- _課題の狙い_: 「is (1456, 2557).」を含む行から始めて、データの最後の行まで、両端を含めて一字一句変えずに書き写してください。

- _入力データ_:
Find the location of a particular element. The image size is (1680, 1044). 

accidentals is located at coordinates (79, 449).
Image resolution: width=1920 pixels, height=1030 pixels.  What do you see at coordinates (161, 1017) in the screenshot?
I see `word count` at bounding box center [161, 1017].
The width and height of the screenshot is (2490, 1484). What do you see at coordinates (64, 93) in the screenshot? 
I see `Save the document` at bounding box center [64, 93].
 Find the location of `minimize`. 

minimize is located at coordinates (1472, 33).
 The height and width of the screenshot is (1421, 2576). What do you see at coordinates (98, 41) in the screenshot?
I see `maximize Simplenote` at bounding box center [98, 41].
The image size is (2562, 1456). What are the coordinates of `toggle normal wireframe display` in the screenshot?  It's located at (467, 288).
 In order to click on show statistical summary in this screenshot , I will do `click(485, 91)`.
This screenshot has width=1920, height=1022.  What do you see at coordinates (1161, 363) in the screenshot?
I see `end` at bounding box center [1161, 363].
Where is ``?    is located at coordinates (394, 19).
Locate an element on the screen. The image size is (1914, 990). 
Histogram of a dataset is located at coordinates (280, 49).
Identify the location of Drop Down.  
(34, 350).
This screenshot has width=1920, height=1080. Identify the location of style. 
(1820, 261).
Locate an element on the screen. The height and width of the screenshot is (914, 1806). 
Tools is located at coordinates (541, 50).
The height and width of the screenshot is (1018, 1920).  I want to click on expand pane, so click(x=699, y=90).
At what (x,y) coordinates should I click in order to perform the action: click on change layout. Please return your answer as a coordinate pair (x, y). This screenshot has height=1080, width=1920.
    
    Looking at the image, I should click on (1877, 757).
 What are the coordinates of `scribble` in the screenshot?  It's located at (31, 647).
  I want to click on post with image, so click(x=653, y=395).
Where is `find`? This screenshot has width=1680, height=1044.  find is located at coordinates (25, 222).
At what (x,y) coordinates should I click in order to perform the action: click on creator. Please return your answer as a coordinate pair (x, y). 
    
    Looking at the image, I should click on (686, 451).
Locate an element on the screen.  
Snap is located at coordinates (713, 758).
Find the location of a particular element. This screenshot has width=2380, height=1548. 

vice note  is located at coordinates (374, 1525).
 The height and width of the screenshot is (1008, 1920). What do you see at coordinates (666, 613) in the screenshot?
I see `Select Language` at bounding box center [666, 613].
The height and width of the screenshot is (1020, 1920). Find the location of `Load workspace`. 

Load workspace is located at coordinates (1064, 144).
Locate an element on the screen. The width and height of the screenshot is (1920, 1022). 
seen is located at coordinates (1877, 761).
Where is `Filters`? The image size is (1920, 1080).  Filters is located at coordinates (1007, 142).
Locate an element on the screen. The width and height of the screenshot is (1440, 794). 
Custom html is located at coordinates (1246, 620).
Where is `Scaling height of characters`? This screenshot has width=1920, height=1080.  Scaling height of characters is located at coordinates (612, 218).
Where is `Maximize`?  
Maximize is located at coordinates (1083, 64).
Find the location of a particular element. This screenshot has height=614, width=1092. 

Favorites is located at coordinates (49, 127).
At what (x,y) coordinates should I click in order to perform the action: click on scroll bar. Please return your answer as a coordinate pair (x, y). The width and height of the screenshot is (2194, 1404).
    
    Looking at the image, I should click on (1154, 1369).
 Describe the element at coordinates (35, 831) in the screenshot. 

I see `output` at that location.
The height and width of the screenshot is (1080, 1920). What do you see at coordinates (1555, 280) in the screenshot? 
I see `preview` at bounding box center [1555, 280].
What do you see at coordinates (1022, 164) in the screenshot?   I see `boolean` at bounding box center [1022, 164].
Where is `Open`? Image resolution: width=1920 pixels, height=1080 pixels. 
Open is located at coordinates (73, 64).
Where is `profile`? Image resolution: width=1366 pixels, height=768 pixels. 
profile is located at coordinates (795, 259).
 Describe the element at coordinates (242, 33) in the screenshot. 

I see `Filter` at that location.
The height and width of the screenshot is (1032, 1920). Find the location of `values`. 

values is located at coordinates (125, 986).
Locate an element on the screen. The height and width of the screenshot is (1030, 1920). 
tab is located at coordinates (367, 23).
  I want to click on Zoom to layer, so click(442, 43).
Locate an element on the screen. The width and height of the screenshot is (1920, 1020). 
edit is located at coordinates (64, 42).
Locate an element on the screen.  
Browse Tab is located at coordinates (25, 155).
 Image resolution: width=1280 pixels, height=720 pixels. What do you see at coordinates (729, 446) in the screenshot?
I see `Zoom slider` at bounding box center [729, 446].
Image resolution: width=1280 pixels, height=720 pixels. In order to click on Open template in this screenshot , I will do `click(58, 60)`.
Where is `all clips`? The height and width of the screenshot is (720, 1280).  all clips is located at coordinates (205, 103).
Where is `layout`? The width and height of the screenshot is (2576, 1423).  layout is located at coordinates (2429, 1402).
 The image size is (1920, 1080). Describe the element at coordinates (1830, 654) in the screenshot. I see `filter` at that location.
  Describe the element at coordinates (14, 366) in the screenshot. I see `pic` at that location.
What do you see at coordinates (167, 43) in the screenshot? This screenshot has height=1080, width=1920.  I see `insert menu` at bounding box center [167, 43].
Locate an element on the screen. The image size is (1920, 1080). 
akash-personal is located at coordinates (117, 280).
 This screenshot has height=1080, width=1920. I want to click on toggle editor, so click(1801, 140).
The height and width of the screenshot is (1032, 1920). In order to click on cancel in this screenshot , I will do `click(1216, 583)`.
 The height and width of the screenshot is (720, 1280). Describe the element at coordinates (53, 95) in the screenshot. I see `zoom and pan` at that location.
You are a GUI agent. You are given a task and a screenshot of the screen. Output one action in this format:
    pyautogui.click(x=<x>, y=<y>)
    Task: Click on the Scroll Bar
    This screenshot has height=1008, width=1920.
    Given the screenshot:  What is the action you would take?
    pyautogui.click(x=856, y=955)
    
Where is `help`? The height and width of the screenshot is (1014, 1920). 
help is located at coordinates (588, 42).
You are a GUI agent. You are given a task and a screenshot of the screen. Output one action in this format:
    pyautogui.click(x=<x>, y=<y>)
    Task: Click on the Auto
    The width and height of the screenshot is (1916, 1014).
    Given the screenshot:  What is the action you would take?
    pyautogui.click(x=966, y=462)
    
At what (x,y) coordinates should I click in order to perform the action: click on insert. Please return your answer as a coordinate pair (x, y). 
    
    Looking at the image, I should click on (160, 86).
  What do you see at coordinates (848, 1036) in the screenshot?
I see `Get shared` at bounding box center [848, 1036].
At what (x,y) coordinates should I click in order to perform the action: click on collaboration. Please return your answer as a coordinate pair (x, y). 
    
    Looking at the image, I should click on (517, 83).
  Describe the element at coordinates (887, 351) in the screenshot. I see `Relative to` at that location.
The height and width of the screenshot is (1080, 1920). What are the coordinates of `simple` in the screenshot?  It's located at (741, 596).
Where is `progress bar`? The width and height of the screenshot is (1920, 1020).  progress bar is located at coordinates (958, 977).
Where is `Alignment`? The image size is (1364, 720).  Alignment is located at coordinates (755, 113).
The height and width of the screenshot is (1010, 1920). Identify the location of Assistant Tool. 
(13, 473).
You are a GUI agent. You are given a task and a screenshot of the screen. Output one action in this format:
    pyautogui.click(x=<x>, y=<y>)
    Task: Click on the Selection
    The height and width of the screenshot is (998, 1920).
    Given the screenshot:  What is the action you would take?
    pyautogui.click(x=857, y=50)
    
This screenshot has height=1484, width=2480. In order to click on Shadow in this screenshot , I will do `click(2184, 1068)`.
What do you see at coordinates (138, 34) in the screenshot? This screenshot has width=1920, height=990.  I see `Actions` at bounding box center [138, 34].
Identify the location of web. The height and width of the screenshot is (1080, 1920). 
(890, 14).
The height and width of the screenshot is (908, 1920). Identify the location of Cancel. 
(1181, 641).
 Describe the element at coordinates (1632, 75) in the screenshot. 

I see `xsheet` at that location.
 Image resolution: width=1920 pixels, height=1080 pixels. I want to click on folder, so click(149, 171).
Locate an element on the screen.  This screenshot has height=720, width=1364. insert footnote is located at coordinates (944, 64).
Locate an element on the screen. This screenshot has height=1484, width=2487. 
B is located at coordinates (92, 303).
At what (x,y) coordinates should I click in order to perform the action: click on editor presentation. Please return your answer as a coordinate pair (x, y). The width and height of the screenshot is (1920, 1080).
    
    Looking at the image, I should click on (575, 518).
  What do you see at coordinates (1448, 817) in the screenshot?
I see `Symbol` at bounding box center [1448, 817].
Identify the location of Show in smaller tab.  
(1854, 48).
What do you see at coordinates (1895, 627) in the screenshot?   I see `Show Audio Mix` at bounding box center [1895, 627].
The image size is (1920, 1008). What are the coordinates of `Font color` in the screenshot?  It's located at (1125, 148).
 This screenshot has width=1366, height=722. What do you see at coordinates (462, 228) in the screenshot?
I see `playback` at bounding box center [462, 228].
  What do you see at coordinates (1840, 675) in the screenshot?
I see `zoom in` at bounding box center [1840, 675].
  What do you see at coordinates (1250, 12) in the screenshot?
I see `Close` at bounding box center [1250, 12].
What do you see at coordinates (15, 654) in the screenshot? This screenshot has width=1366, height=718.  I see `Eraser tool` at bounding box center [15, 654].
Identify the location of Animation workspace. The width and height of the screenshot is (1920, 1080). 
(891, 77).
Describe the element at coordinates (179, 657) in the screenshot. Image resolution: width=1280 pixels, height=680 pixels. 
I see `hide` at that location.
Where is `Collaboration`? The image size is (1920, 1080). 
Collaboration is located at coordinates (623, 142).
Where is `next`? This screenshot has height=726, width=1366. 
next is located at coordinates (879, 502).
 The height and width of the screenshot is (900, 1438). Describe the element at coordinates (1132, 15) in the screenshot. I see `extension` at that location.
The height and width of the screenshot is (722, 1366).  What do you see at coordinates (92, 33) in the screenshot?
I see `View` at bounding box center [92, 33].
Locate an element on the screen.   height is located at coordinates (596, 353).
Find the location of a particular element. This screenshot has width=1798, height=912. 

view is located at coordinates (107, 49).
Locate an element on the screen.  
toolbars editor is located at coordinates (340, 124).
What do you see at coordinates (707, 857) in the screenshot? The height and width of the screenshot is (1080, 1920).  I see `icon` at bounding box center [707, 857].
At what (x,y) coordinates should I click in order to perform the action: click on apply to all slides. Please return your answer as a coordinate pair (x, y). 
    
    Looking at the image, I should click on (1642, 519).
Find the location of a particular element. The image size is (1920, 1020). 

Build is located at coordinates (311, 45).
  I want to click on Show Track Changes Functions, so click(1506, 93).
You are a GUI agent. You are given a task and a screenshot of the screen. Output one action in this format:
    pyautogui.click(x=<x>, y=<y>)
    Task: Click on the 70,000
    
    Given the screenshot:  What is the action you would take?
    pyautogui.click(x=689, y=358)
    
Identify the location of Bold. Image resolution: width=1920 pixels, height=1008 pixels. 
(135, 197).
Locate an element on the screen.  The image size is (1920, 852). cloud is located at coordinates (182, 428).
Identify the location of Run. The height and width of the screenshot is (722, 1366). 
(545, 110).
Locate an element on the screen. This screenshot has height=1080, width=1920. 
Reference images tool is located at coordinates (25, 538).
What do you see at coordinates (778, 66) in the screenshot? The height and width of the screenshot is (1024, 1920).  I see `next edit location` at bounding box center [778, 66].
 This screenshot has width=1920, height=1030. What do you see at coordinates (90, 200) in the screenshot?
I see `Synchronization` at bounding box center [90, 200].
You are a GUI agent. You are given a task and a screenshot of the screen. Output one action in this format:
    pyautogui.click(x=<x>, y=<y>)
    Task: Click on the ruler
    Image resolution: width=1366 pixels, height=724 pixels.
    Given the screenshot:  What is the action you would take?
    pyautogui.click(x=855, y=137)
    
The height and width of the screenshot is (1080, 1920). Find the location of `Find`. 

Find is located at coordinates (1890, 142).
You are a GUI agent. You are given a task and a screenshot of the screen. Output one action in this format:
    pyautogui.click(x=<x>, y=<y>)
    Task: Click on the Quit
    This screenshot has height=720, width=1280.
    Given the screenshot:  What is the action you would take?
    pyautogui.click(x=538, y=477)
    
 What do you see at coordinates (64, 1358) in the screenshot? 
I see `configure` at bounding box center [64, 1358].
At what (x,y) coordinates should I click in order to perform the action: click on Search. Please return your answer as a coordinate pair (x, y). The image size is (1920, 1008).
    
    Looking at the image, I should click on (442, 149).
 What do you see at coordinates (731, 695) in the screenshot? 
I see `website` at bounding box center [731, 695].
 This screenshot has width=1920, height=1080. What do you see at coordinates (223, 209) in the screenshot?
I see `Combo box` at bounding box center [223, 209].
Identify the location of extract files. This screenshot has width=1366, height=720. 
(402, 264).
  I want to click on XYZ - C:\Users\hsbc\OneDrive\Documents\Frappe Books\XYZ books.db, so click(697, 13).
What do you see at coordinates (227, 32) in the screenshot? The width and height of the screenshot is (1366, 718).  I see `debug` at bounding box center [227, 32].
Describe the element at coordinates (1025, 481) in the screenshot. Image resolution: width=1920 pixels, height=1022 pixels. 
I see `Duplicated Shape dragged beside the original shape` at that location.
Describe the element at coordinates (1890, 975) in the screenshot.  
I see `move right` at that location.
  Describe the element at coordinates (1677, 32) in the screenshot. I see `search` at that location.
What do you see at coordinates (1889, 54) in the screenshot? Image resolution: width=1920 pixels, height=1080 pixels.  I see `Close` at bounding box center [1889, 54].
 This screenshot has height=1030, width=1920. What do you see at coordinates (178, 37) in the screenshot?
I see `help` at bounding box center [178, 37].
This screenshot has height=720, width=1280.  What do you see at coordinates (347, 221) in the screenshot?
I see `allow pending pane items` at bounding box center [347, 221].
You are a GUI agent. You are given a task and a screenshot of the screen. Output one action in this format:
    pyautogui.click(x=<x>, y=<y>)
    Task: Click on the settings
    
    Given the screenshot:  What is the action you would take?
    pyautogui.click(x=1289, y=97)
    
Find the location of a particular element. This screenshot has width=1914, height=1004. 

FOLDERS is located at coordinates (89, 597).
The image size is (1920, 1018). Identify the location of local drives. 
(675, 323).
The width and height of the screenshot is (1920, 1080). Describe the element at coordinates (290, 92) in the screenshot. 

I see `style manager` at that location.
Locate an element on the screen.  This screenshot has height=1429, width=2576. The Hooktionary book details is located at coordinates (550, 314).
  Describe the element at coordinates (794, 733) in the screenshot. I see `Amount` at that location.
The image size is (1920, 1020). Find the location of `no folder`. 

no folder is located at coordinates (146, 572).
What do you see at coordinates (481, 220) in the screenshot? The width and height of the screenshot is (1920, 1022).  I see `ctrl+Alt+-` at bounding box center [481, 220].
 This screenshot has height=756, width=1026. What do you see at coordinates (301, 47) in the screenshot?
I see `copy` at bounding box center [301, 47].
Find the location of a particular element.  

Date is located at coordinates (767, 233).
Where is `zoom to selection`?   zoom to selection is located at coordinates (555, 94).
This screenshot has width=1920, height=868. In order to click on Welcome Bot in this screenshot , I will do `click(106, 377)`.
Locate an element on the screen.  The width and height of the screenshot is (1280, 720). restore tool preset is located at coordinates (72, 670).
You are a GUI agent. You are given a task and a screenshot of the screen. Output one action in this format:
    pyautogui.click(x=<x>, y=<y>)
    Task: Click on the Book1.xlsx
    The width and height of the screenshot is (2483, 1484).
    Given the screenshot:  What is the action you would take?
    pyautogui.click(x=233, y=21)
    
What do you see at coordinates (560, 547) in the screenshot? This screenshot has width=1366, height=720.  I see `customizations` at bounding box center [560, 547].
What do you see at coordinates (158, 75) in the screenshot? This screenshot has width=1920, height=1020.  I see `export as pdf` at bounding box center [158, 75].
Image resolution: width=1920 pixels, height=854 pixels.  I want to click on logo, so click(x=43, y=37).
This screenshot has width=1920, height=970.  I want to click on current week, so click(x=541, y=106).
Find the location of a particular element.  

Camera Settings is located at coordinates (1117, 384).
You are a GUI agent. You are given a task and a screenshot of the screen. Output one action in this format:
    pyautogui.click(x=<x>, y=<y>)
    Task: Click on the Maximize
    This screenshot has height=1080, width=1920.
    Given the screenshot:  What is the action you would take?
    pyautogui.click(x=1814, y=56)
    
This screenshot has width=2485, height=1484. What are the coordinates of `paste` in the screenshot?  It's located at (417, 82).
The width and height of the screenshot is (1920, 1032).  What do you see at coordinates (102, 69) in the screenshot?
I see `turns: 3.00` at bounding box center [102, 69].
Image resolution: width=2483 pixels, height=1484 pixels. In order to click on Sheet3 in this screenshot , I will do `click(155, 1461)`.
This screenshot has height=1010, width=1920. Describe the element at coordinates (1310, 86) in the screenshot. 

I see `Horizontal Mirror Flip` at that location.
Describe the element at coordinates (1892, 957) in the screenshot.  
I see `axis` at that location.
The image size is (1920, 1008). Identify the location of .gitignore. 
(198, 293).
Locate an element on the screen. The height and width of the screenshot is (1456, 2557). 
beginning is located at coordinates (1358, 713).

- _演習結果_:
Locate an element on the screen. The height and width of the screenshot is (1456, 2557). 
beginning is located at coordinates (1358, 713).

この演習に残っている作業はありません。